Re: [PATCH] leaking_addresses: add support for 32-bit kernel addresses

From: Tobin C. Harding
Date: Wed Nov 29 2017 - 05:16:53 EST


On Wed, Nov 29, 2017 at 09:59:59AM +0200, Alexander Kapshuk wrote:
> On Tue, Nov 28, 2017 at 11:10 PM, Tobin C. Harding <me@xxxxxxxx> wrote:
> > On Tue, Nov 28, 2017 at 03:16:24PM +0200, Alexander Kapshuk wrote:
> >> On Tue, Nov 28, 2017 at 8:32 AM, Tobin C. Harding <me@xxxxxxxx> wrote:
> >> > Currently, leaking_addresses.pl only supports scanning 64 bit
> >> > architectures. This is due to how the regular expressions are formed. We
> >> > can do better than this. 32 architectures can be supported if we take
> >> > into consideration the kernel virtual address split.
> >> >
> >> > Add support for ix86 32 bit architectures.
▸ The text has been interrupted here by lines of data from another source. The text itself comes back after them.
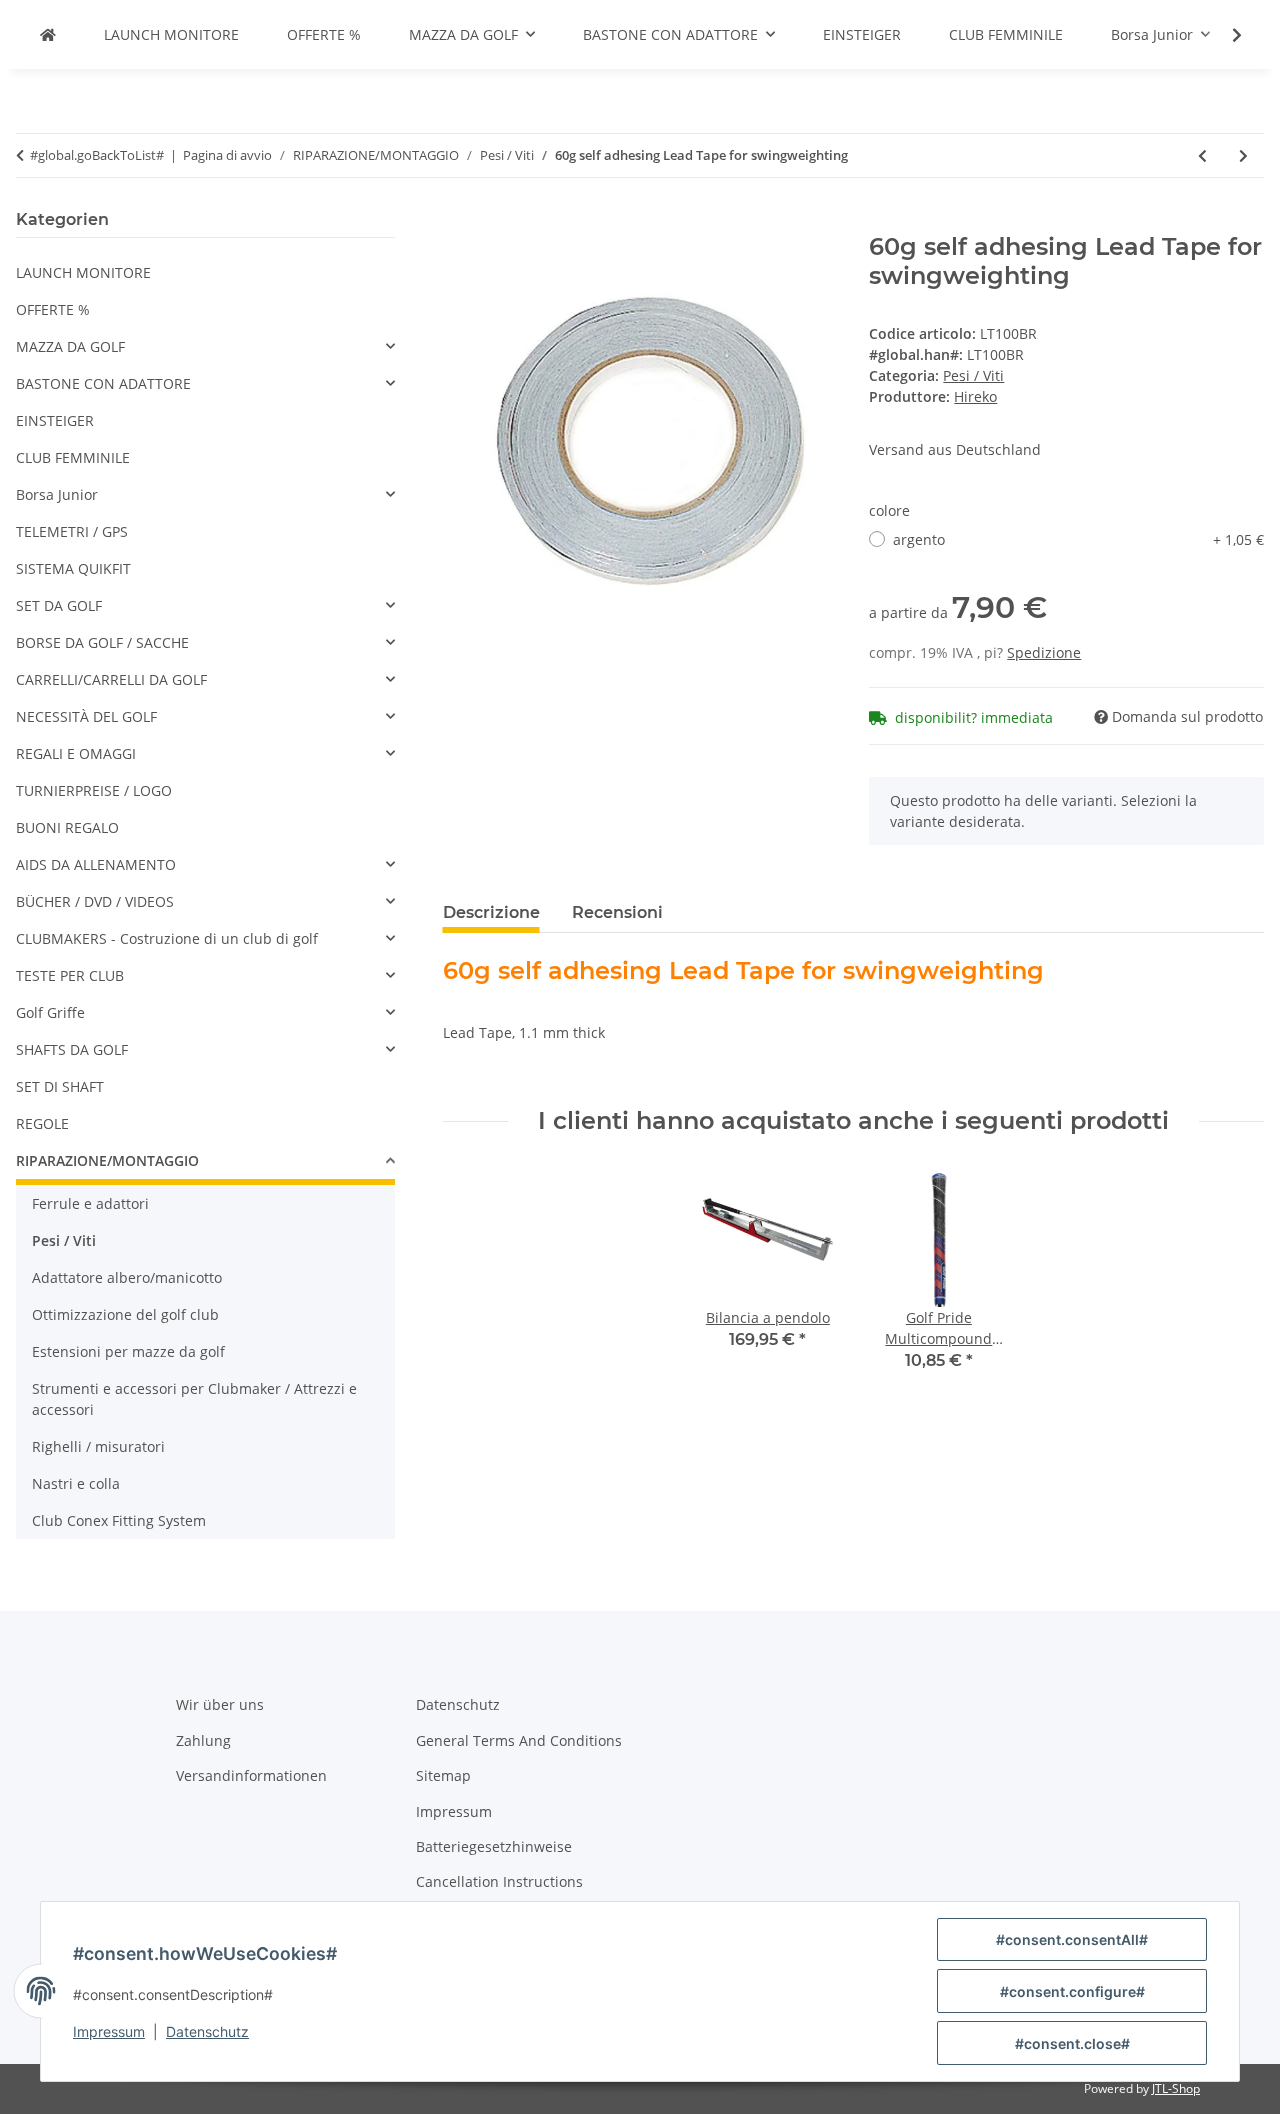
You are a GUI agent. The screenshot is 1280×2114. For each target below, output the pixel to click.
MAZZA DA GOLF (70, 346)
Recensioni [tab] (617, 912)
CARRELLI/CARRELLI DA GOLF (111, 679)
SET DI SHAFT (60, 1086)
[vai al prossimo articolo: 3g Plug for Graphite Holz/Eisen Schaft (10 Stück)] (1243, 155)
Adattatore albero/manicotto (127, 1277)
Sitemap (443, 1775)
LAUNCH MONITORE (83, 272)
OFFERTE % (53, 309)
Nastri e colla (76, 1483)
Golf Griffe (50, 1012)
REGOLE (42, 1123)
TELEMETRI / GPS (72, 531)
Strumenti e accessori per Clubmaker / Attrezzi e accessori (194, 1399)
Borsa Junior (57, 494)
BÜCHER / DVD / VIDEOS (95, 901)
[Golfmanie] (48, 34)
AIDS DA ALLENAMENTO (96, 864)
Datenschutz (207, 2031)
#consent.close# (1072, 2043)
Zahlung (203, 1740)
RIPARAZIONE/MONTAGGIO (107, 1160)
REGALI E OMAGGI (76, 753)
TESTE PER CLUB (70, 975)
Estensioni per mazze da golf (128, 1351)
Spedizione (1044, 652)
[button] (1224, 35)
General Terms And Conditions (519, 1740)
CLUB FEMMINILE (73, 457)
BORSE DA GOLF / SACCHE (102, 642)
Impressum (109, 2031)
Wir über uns (220, 1704)
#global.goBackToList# (97, 155)
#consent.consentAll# (1072, 1939)
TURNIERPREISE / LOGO (94, 790)
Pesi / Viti (973, 375)
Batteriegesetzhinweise (494, 1846)
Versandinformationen (251, 1775)
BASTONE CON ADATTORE (103, 383)
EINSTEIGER (55, 420)
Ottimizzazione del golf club (125, 1314)
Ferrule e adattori (90, 1203)
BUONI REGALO (67, 827)
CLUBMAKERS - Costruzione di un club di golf (167, 938)
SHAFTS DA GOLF (72, 1049)
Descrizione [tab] (491, 912)
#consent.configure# (1072, 1991)
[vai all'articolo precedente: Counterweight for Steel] (1202, 155)
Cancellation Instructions (499, 1881)
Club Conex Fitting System (119, 1520)
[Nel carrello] (459, 222)
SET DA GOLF (59, 605)
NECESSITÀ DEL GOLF (86, 716)
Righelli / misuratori (98, 1446)
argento (1078, 539)
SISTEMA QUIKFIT (73, 568)
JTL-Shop (1176, 2088)
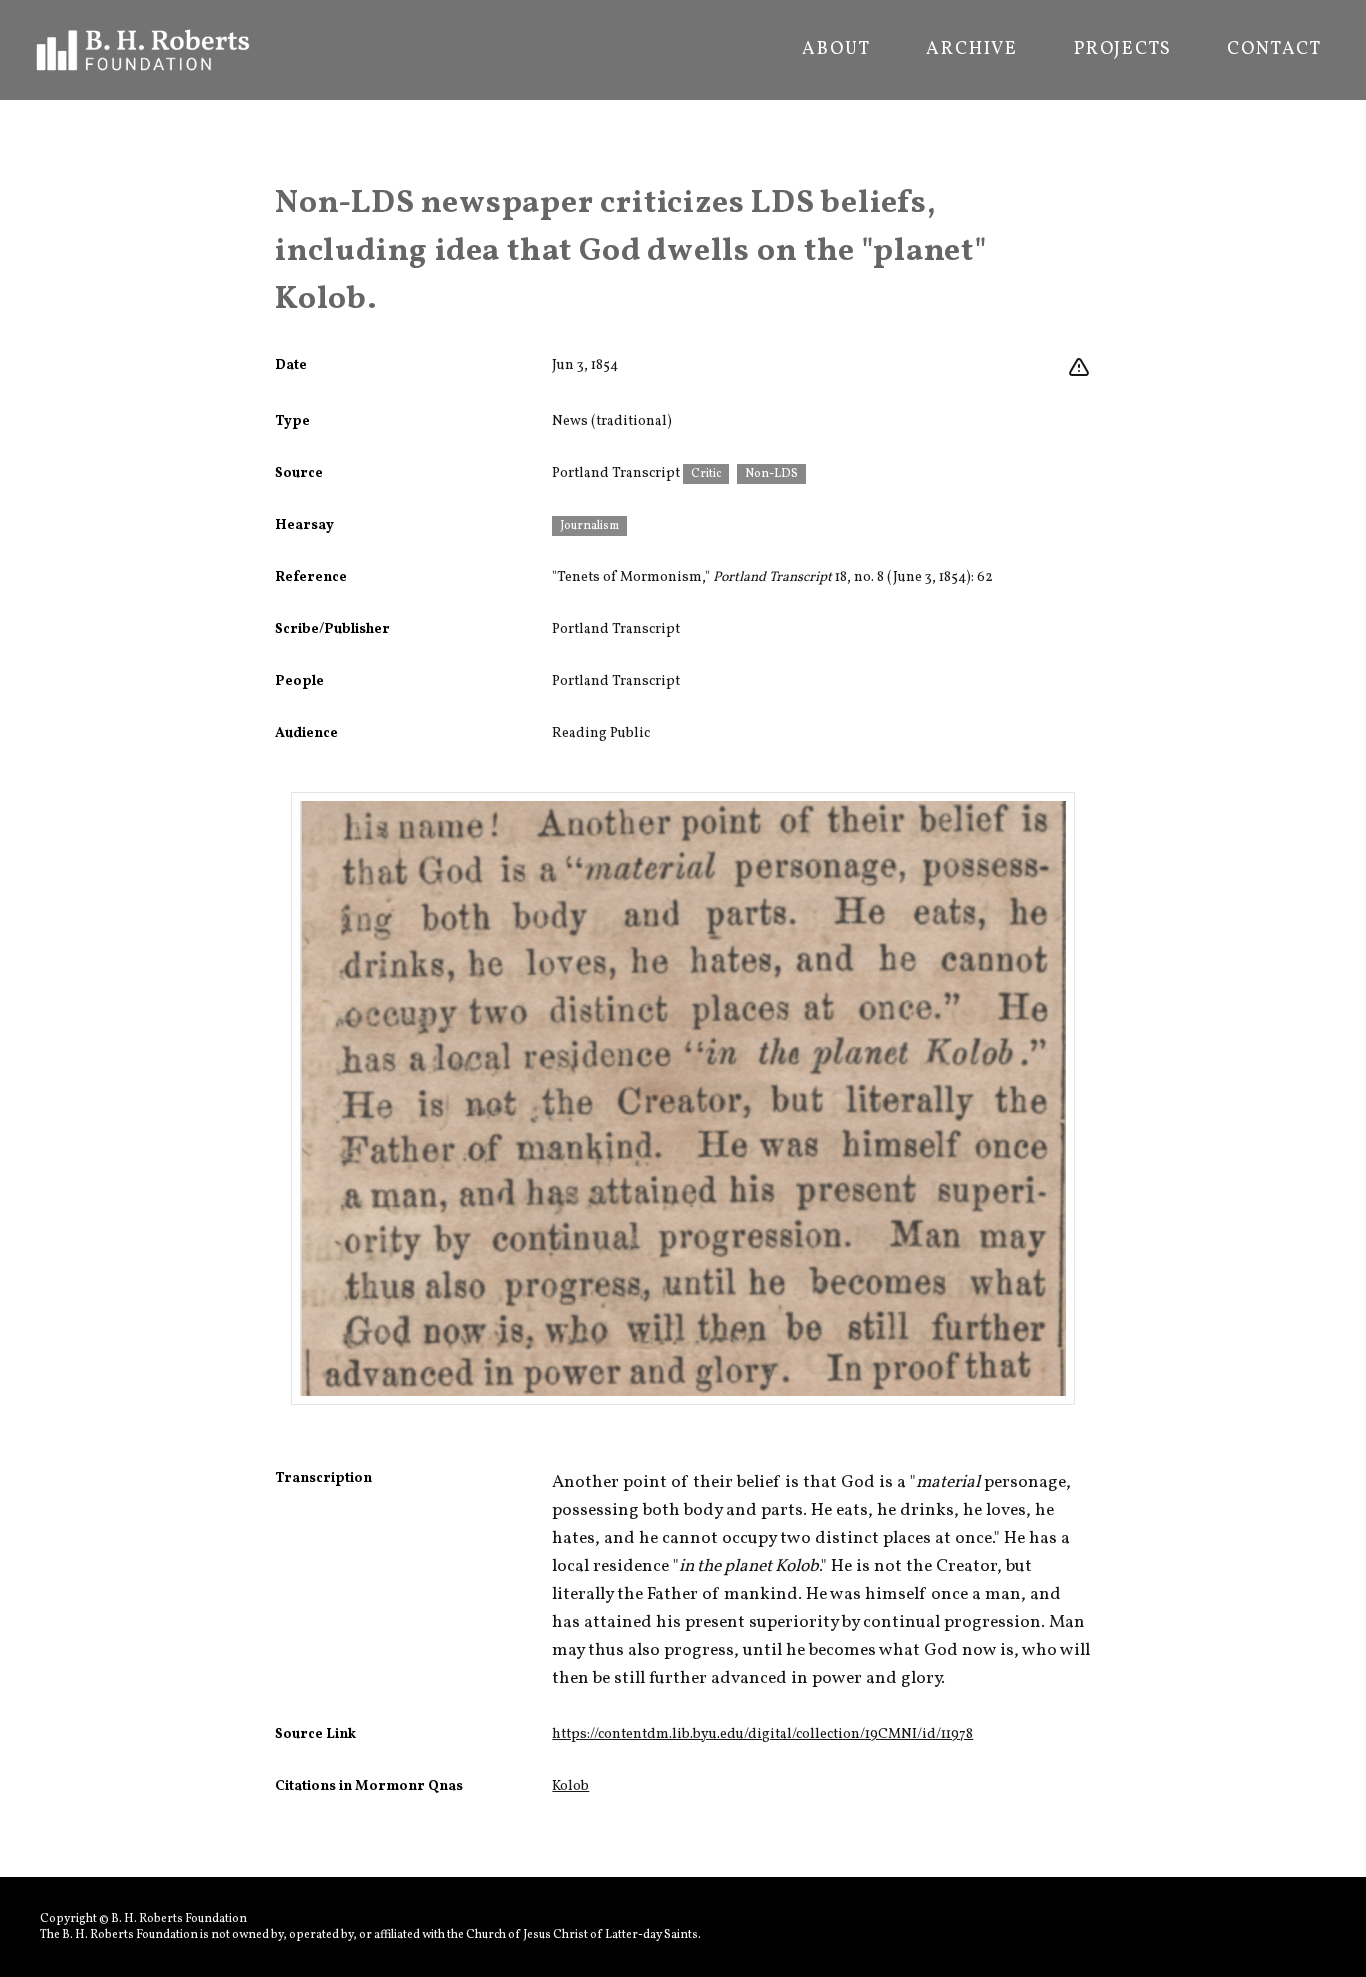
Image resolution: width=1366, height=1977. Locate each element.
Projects (1122, 50)
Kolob (570, 1786)
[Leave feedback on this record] (1079, 368)
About (836, 50)
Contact (1274, 50)
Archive (972, 50)
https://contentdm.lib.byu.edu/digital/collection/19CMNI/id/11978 (762, 1734)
> >> > - Add command line option for page offset.
> >> > - Add command line option for kernel configuration file.
> >> > - Parse kernel config file for page offset (CONFIG_PAGE_OFFSET).
> >> > - Use page offset when checking for kernel virtual addresses.
> >> >
> >> > Signed-off-by: Kaiwan N Billimoria <kaiwan.billimoria@xxxxxxxxx>
> >> > Signed-off-by: Tobin C. Harding <me@xxxxxxxx>
> >> > ---
> >> >
> >> > As discussed this is a patch based on Kaiwan's previous patch. This
> >> > patch represents co development by Kaiwan and Tobin.
> >> >
> >> > Applies on top of commit 4fbd8d194f06 (Linux 4.15-rc1)
> >> >
> >> > thanks,
> >> > Tobin.
> >> >
> >> > scripts/leaking_addresses.pl | 168 +++++++++++++++++++++++++++++++++++++------
> >> > 1 file changed, 148 insertions(+), 20 deletions(-)
> >> >
> >> > diff --git a/scripts/leaking_addresses.pl b/scripts/leaking_addresses.pl
> >> > index bc5788000018..f03f2f140e0a 100755
> >> > --- a/scripts/leaking_addresses.pl
> >> > +++ b/scripts/leaking_addresses.pl
> >> > @@ -1,9 +1,11 @@
> >> > #!/usr/bin/env perl
> >> > #
> >> > # (c) 2017 Tobin C. Harding <me@xxxxxxxx>
> >> > +# (c) 2017 Kaiwan N Billimoria <kaiwan.billimoria@xxxxxxxxx> (ix86 stuff)
> >> > +#
> >> > # Licensed under the terms of the GNU GPL License version 2
> >> > #
> >> > -# leaking_addresses.pl: Scan 64 bit kernel for potential leaking addresses.
> >> > +# leaking_addresses.pl: Scan the kernel for potential leaking addresses.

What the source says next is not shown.